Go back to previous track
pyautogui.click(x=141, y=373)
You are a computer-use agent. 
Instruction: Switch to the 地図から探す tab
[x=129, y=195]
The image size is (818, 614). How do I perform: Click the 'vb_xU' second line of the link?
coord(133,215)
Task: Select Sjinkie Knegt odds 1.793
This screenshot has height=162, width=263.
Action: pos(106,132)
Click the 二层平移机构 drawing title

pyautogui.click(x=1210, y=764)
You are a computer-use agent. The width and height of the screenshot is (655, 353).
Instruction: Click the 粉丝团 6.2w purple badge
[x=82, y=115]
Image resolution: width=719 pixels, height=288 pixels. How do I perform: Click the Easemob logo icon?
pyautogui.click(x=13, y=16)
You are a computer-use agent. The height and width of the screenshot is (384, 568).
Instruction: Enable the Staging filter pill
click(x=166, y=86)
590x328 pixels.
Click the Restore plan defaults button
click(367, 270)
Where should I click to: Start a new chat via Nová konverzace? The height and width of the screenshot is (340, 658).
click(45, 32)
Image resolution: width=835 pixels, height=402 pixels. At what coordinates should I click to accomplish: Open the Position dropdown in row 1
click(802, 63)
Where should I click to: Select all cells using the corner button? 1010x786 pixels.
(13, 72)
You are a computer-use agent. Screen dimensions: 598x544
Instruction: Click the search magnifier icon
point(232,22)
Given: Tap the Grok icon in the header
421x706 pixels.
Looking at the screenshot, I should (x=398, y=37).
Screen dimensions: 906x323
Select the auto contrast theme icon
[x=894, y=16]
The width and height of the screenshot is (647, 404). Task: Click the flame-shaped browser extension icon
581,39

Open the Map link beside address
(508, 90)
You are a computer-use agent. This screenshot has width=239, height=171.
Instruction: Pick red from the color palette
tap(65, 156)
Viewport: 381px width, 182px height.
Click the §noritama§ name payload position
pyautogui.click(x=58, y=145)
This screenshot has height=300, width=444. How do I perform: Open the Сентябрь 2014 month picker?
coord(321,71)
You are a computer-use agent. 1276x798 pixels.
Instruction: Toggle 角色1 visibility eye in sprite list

——————

#### ASSIGNMENT
Reproduce all of the entries word for word.

#### OUTPUT OF THE TASK
Go back to previous track
pyautogui.click(x=141, y=373)
You are a computer-use agent. 
Instruction: Switch to the 地図から探す tab
[x=129, y=195]
The image size is (818, 614). How do I perform: Click the 'vb_xU' second line of the link?
coord(133,215)
Task: Select Sjinkie Knegt odds 1.793
This screenshot has height=162, width=263.
Action: pos(106,132)
Click the 二层平移机构 drawing title

pyautogui.click(x=1210, y=764)
You are a computer-use agent. The width and height of the screenshot is (655, 353).
Instruction: Click the 粉丝团 6.2w purple badge
[x=82, y=115]
Image resolution: width=719 pixels, height=288 pixels. How do I perform: Click the Easemob logo icon?
pyautogui.click(x=13, y=16)
You are a computer-use agent. The height and width of the screenshot is (384, 568).
Instruction: Enable the Staging filter pill
click(x=166, y=86)
590x328 pixels.
Click the Restore plan defaults button
click(367, 270)
Where should I click to: Start a new chat via Nová konverzace? The height and width of the screenshot is (340, 658).
click(45, 32)
Image resolution: width=835 pixels, height=402 pixels. At what coordinates should I click to accomplish: Open the Position dropdown in row 1
click(802, 63)
Where should I click to: Select all cells using the corner button? 1010x786 pixels.
(13, 72)
You are a computer-use agent. Screen dimensions: 598x544
Instruction: Click the search magnifier icon
point(232,22)
Given: Tap the Grok icon in the header
421x706 pixels.
Looking at the screenshot, I should (x=398, y=37).
Screen dimensions: 906x323
Select the auto contrast theme icon
[x=894, y=16]
The width and height of the screenshot is (647, 404). Task: Click the flame-shaped browser extension icon
581,39

Open the Map link beside address
(508, 90)
You are a computer-use agent. This screenshot has width=239, height=171.
Instruction: Pick red from the color palette
tap(65, 156)
Viewport: 381px width, 182px height.
Click the §noritama§ name payload position
pyautogui.click(x=58, y=145)
This screenshot has height=300, width=444. How do I perform: Open the Сентябрь 2014 month picker?
coord(321,71)
You are a computer-use agent. 1276x798 pixels.
Instruction: Toggle 角色1 visibility eye in sprite list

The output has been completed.